“邪门……”
安致恒这几年都没试过这么狼狈,竟然握握干将莫邪就这样受不住,薛翘珣连忙扶住他,扶他调息片刻,脸色变得一片惨白,傅星琳仿佛做错事,不敢说话,但她根本不懂,自己平常用干将莫邪也没什么事,怎么他一拿就差点走火入魔?
安致恒封住自己几个大xue,假装没事道:“见鬼了,难不成是昨晚没睡好么?”
薛翘珣见他强撑,摸摸他的脉门,内息涌动,有走火入魔的迹象,要面子死撑着假装没事,对枫木道:“专业人士你来。”
“没事……”安致恒像极了死鸡撑锅盖的样子。
枫木耸耸肩,认命地用了五六根三寸长的银针封住他头上的xue道,又卷起他的衣袖,用银针封住一些xue道,对他说:“提气,缓缓将内息发散全身,不要凝结一处。”
安致恒按着他的话,将内力缓缓发散全身,弄了一通,竟差不多一个时辰,总算把胤乱的内息调回来,差点就走火入魔,枫木让小鸳把他准备泡酒的大蝎子拿去炖了,抱着毒舌在旁边盯着他,逼安致恒把蝎子汤喝干净。
薛翘珣没敢告诉他,其实汤里还有一条蛇,怕安致恒不敢喝,傅星琳看他好像没有大碍,仿佛像个做错事的小孩,坐在门廊的楼梯上,抱着脸蛋抬头看天空,薛翘珣走到她背后冷不丁吓她一跳:“怎么啦,阿九不是没事吗?”
“我不知道九哥会这样啊……我平常拿,真的不会这样……”
也算是从小和她一块长大,薛翘珣总能看穿她想什么,安慰道:“阿九的武功邪门,也不一定是干将莫邪的问题。”
傅星琳丧气地说:“你刚才也见到吧,九哥没有压制内力,他功力太可怕了……”
他们这些练武之人都知道,内力是一点点积累的,经脉若是突然一下暴增内力,绝对会承受不住,那么他吸食老教主的内功起码前后分了很多次,但安致恒都没和他们说。
又或是,他自己修的。
想想也不可能。
安致恒十一岁入瑾山,错过了习武年龄,连傅星琳也是六七岁就练武,师承峨眉外室长老,也比不过安致恒半成,论说武功盖世,便是他这样了。
答案只有他的功力都是吸食瑾山老教主的。
究竟安致恒是怎么成今天的模样,他们俩心中有数,更是越发心疼他了,薛翘珣又问:“你知道干将莫邪里有……”
“我知道,乱桦和烟沉也有,但我什么事都没有,而且我用着挺好便没在意了。”傅星琳低着头,把脸埋在膝上,像是自己做错事一般。

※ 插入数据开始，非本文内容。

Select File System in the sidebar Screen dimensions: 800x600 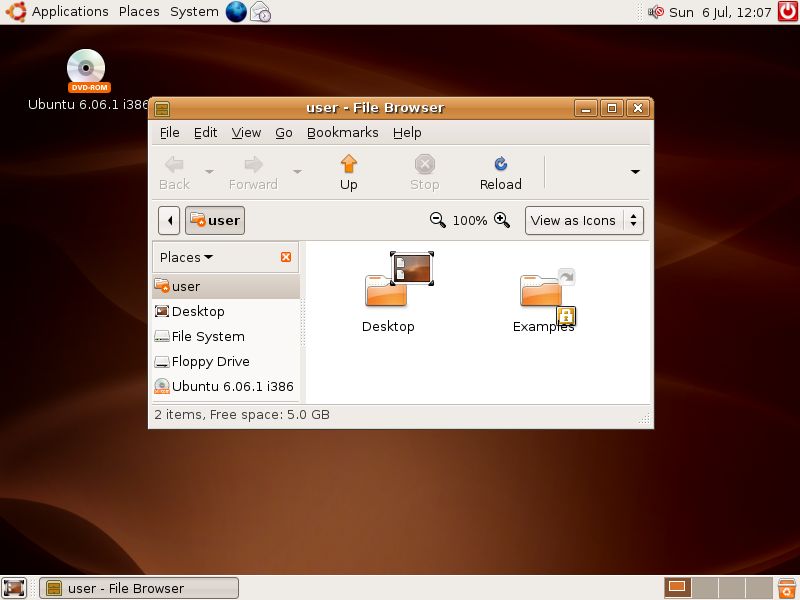[208, 337]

薛翘珣摸摸她的头,安慰道:“是老教主的错,他抓阿九练的魔功,老教主才练了一年就当魔头,阿九那时候练了十年,究竟是什么事半功倍的武功,邪门如此?”
世上哪有不费吹灰之力就能大有增益的武功呢?凡事都有代价,那武功是很久以前一个不知名的前辈所创,千变万化,练一天就像练一个月似的,前辈被魔功反噬,来不及将这祸世魔功毁掉,被老教主年轻的时候机缘巧合发现……
其实两年前安致恒已经有老教主那程度差不多的功力,把他控制加吸食功力肯定是一段很长的时间,却发现老教主身上能吸收的功力有限,不像这么少,究竟是用到哪了?
枫木说去附近找点药,出去两天,他们两个照顾安致恒的时候也旁敲侧击问过,但他都糊弄过去,不想说也不勉强,当他想说的时候自然会说。
但安致恒没有到处晃两天,便又引起越江城中议论,那日他最后出现的时候是傅星琳拿冰骨笔招摇过市,旁人猜测难不成冰骨笔上有什么文章?他们几个早就把那玩意抛诸脑后,赤涉也不知道怎么编,平常只有安致恒联系他,他联系不了安致恒,没他老人家授意,赤涉不敢随便编。
但论起人脉方面,赤涉还是很厉害的,知道这件事之后,他还待在红叶山庄,就让门生打听,赤涉的门生多少也有点道行,
小鸳出门走了几圈,说是打听到些说法,方缺又在卖惨引起城中不少舆论,说是他们几个嫁祸无辜可怜的自己,三年多前,傅星琳还有纳兰折和萧洁洁,跟纳兰素心撕破脸人尽皆知,而且安致恒之前又和独孤蔑纳兰素心交好后他们都死了,之后又和傅星琳混在一块,难免不被方缺做文章。